_WORK INSTRUCTIONS_
Could you restate all of the entries, word for word?

Start of DATA PROVIDED

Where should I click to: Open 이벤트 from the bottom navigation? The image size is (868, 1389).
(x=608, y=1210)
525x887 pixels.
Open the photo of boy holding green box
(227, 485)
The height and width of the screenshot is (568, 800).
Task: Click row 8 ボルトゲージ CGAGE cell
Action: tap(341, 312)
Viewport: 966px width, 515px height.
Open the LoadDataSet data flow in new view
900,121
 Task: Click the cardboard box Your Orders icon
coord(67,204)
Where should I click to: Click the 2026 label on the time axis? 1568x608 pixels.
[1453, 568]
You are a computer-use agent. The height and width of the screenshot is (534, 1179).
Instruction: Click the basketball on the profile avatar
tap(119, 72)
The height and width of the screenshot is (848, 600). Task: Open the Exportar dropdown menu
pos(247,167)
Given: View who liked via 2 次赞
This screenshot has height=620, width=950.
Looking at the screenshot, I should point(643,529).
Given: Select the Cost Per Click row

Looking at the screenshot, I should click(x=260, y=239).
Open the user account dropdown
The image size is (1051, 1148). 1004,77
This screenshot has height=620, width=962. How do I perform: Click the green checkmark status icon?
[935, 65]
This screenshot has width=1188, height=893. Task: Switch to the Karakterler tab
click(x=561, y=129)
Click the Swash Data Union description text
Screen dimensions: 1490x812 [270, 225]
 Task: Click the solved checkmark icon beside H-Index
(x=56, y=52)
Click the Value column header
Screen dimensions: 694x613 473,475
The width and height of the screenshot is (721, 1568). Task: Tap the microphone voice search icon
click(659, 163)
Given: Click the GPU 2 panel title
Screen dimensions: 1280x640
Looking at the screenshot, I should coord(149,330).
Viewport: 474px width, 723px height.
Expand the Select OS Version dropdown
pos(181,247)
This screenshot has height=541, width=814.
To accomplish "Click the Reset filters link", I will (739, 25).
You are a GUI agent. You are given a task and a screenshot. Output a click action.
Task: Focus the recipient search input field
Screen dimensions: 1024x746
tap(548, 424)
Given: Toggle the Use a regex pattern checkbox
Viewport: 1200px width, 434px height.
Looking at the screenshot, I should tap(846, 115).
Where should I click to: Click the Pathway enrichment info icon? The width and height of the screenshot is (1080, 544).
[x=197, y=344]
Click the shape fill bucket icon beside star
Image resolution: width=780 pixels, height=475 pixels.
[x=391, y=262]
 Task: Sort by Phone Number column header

End of DATA PROVIDED

_EXERCISE ANSWER_
Where should I click to: Open 이벤트 from the bottom navigation? The image size is (868, 1389).
(x=608, y=1210)
525x887 pixels.
Open the photo of boy holding green box
(227, 485)
The height and width of the screenshot is (568, 800).
Task: Click row 8 ボルトゲージ CGAGE cell
Action: tap(341, 312)
Viewport: 966px width, 515px height.
Open the LoadDataSet data flow in new view
900,121
 Task: Click the cardboard box Your Orders icon
coord(67,204)
Where should I click to: Click the 2026 label on the time axis? 1568x608 pixels.
[1453, 568]
You are a computer-use agent. The height and width of the screenshot is (534, 1179).
Instruction: Click the basketball on the profile avatar
tap(119, 72)
The height and width of the screenshot is (848, 600). Task: Open the Exportar dropdown menu
pos(247,167)
Given: View who liked via 2 次赞
This screenshot has height=620, width=950.
Looking at the screenshot, I should point(643,529).
Given: Select the Cost Per Click row

Looking at the screenshot, I should click(x=260, y=239).
Open the user account dropdown
The image size is (1051, 1148). 1004,77
This screenshot has height=620, width=962. How do I perform: Click the green checkmark status icon?
[935, 65]
This screenshot has width=1188, height=893. Task: Switch to the Karakterler tab
click(x=561, y=129)
Click the Swash Data Union description text
Screen dimensions: 1490x812 [270, 225]
 Task: Click the solved checkmark icon beside H-Index
(x=56, y=52)
Click the Value column header
Screen dimensions: 694x613 473,475
The width and height of the screenshot is (721, 1568). Task: Tap the microphone voice search icon
click(659, 163)
Given: Click the GPU 2 panel title
Screen dimensions: 1280x640
Looking at the screenshot, I should coord(149,330).
Viewport: 474px width, 723px height.
Expand the Select OS Version dropdown
pos(181,247)
This screenshot has height=541, width=814.
To accomplish "Click the Reset filters link", I will (739, 25).
You are a GUI agent. You are given a task and a screenshot. Output a click action.
Task: Focus the recipient search input field
Screen dimensions: 1024x746
tap(548, 424)
Given: Toggle the Use a regex pattern checkbox
Viewport: 1200px width, 434px height.
Looking at the screenshot, I should tap(846, 115).
Where should I click to: Click the Pathway enrichment info icon? The width and height of the screenshot is (1080, 544).
[x=197, y=344]
Click the shape fill bucket icon beside star
Image resolution: width=780 pixels, height=475 pixels.
[x=391, y=262]
 Task: Sort by Phone Number column header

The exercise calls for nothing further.